:: Problem details ::
Copy out, from the entries below, each line that holds the string "Toggle".

(Pixel coordinate grounding data)

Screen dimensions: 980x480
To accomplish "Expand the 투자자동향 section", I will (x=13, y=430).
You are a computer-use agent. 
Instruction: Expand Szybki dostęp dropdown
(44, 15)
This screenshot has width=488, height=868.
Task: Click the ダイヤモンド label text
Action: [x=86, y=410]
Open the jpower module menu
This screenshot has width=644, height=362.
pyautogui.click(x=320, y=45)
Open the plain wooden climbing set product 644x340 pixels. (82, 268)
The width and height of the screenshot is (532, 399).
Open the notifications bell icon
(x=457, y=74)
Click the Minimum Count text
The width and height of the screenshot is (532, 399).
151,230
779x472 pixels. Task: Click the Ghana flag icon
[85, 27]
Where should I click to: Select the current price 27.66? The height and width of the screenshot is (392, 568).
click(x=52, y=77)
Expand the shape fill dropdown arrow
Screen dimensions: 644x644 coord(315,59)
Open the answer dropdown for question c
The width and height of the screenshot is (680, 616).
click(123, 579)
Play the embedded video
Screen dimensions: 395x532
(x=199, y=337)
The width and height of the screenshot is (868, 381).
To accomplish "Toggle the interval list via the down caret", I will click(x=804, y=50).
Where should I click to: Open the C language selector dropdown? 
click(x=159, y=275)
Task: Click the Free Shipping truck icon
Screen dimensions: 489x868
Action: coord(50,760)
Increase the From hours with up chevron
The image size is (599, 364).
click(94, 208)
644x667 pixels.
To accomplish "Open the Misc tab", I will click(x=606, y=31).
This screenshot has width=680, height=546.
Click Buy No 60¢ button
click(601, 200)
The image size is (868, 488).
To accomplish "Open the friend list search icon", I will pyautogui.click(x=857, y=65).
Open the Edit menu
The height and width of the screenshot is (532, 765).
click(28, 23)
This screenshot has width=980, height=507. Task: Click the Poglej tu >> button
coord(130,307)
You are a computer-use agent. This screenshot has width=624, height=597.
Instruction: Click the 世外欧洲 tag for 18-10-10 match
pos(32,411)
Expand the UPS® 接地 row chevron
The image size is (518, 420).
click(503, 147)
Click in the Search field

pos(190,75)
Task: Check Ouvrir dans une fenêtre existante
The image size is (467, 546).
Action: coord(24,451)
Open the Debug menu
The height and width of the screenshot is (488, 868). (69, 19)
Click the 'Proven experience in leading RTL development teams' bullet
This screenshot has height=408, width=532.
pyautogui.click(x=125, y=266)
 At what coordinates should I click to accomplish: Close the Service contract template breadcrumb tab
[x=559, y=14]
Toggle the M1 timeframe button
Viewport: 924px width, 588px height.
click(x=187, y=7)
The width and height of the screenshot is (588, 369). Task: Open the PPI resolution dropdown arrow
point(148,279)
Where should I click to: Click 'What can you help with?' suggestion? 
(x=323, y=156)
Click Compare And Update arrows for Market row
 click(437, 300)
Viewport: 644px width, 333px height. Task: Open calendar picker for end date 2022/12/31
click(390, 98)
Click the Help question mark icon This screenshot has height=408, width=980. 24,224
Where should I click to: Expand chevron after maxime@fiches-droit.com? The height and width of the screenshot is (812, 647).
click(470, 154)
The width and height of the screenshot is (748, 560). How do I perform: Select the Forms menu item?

:: Result ::
To accomplish "Toggle the interval list via the down caret", I will click(x=804, y=50).
Toggle the M1 timeframe button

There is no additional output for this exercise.